[70 de 100] A vida real pode ser fantástica, segundo Murilo Rubião

rubiaoO crítico Antonio Cândido, na carta que escreveu a Murilo Rubião (1916-1991), em 25 de fevereiro de 1967, ressaltou o apreço que tinha por sua ficção. Ele a descreveu como rara, densa, “de um insólito despreocupado que suprime qualquer farol e nos faz sentir como se as leis do mundo estivessem normalmente refeitas”. E observou que os textos do autor mineiro traziam “uma naturalidade admirável”, feita por uma “supernaturalidade”. Na verdade, ele acabara de reler suas histórias muitos anos depois e chamou sua atenção o caráter precursor de muitos aspectos que não se conhecia até então ou que só depois apareceram na literatura brasileira. Havia em seus contos “certo tipo de fantástico meticuloso e óbvio que lembra o tom que depois viemos encontrar em Borges; ou em algum nouveau Roman”. Assim, ao adotar o gênero realismo mágico ou fantástico, ele se tornou um caso único e isolado, não classificável em qualquer história literária. 

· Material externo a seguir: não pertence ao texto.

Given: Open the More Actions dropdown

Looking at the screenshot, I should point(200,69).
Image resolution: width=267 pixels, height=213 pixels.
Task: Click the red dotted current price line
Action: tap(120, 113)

Rubião nasceu em Carmo de Minas, mas passou a maior parte da vida em Belo Horizonte. Advogado, tornou-se funcionário público e chegou a ser chefe de gabinete quando Juscelino Kubistchek (1902-1976) era governador. Ocupou o posto por cinco anos. Em seguida,trabalhou como adido na embaixada brasileira em Madri. Teve atuação importante como jornalista ao criar, em 1966, o “Suplemento Literário”, do “Diário Oficial de Minas Gerais”, considerado um dos melhores do país em seu tempo. Entre os momentos de descanso dessas intensas atividades que ele criava suas histórias, com estilo próprio, que procurou aprimorar ao longo dos anos. De muitos anos, pois levou 26 para concluir “O Convidado”. Escreveu exclusivamente contos e o seu perfeccionismo fez com que deixasse apenas 50 narrativas curtas, publicadas em jornais e revistas e que saíram em sete livros publicados entre 1947 e 1990 – recentemente, 33 deles foram reunidos pela Companhia das Letras em três volumes.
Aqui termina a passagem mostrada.